§ YOUR GOAL:
Report all lines below with the word "width".

[[ RECORDED DATA open ]]

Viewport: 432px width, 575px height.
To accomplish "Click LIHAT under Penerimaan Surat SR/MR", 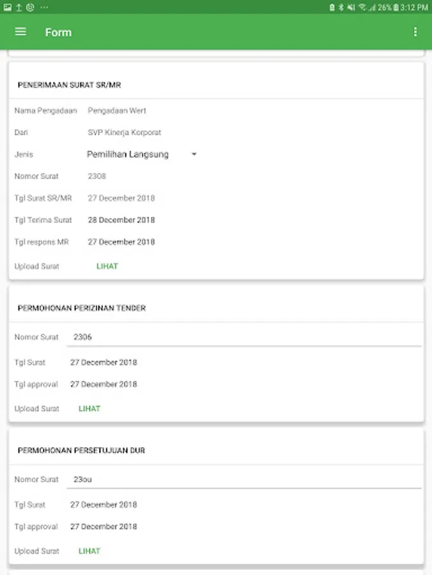I will 108,266.
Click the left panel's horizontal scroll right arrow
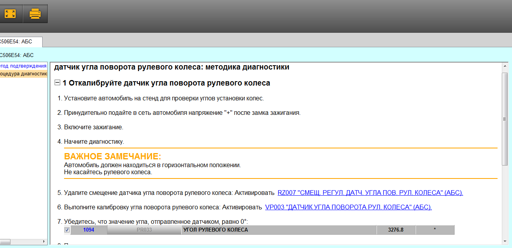512x248 pixels. click(x=43, y=242)
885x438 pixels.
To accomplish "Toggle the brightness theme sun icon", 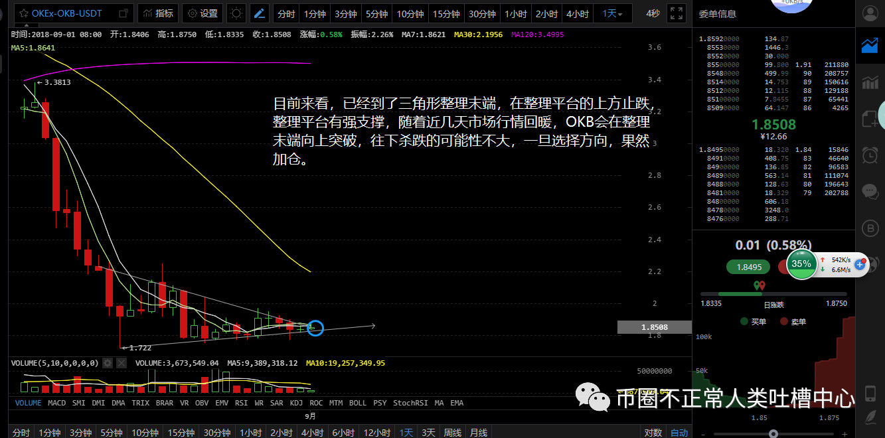I will click(x=236, y=13).
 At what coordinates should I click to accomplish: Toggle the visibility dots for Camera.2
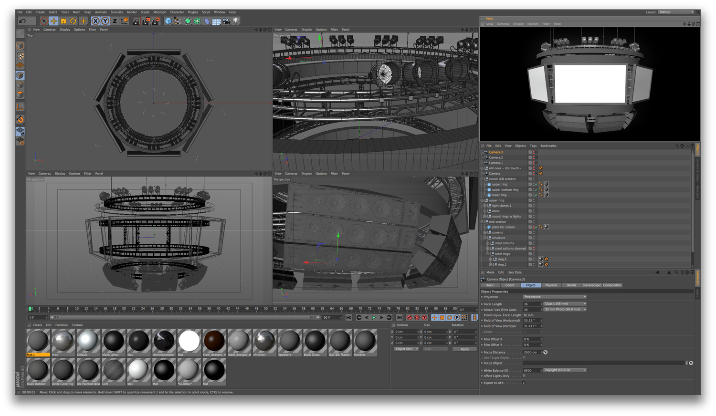click(534, 157)
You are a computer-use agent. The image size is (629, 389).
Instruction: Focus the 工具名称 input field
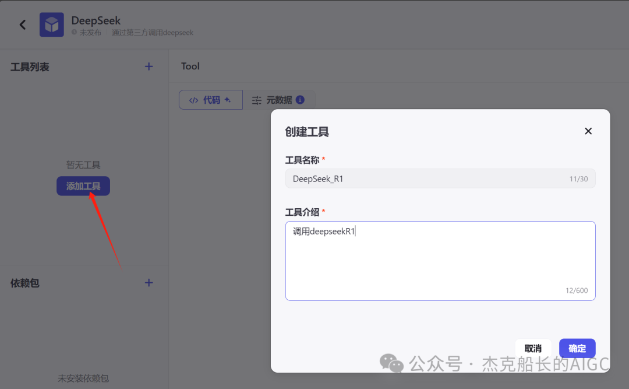click(x=425, y=179)
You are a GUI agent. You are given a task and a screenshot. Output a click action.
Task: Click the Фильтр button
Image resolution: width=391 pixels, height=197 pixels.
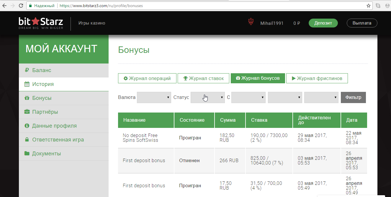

[[ RECORDED DATA closed ]]

§ SOLUTION FOR THIS TASK:
Viewport: 432px width, 575px height.
Image resolution: width=391 pixels, height=197 pixels.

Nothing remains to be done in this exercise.